━━ DATA TO EXAMINE
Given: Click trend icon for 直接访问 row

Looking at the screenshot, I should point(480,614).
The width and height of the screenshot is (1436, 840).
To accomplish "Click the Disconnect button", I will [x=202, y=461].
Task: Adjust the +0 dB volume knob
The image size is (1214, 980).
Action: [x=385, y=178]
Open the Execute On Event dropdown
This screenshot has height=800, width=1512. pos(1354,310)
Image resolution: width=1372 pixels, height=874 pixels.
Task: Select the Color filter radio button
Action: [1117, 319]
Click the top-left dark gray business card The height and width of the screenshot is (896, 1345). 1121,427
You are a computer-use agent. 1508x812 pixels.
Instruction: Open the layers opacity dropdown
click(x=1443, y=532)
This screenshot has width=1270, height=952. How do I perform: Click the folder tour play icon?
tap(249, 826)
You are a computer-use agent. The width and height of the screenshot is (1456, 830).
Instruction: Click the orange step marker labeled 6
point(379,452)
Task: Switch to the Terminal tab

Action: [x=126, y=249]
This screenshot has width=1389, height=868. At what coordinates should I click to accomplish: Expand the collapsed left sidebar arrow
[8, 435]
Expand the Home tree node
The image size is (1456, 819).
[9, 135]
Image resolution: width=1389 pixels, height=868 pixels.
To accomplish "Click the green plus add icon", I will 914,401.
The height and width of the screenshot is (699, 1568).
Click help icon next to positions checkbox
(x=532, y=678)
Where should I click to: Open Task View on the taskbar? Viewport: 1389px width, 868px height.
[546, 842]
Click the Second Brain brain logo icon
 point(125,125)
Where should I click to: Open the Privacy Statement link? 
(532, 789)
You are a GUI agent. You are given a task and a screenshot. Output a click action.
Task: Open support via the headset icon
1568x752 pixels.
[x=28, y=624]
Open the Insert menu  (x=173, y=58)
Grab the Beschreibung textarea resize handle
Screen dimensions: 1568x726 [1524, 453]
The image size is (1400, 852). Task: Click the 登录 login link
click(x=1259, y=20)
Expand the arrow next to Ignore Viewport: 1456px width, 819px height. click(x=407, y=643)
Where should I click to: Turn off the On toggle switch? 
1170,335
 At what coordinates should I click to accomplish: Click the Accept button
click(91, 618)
━━━━
[DESCRIPTION OF THE TASK]
Only the lines from the one containing "Expand the Home tree node" through the end of the records above belong in the answer, each exactly as written.

[FINISHED EXERCISE]
Expand the Home tree node
The image size is (1456, 819).
[9, 135]
Image resolution: width=1389 pixels, height=868 pixels.
To accomplish "Click the green plus add icon", I will 914,401.
The height and width of the screenshot is (699, 1568).
Click help icon next to positions checkbox
(x=532, y=678)
Where should I click to: Open Task View on the taskbar? Viewport: 1389px width, 868px height.
[546, 842]
Click the Second Brain brain logo icon
 point(125,125)
Where should I click to: Open the Privacy Statement link? 
(532, 789)
You are a GUI agent. You are given a task and a screenshot. Output a click action.
Task: Open support via the headset icon
1568x752 pixels.
[x=28, y=624]
Open the Insert menu  (x=173, y=58)
Grab the Beschreibung textarea resize handle
Screen dimensions: 1568x726 [1524, 453]
The image size is (1400, 852). Task: Click the 登录 login link
click(x=1259, y=20)
Expand the arrow next to Ignore Viewport: 1456px width, 819px height. click(x=407, y=643)
Where should I click to: Turn off the On toggle switch? 
1170,335
 At what coordinates should I click to accomplish: Click the Accept button
click(91, 618)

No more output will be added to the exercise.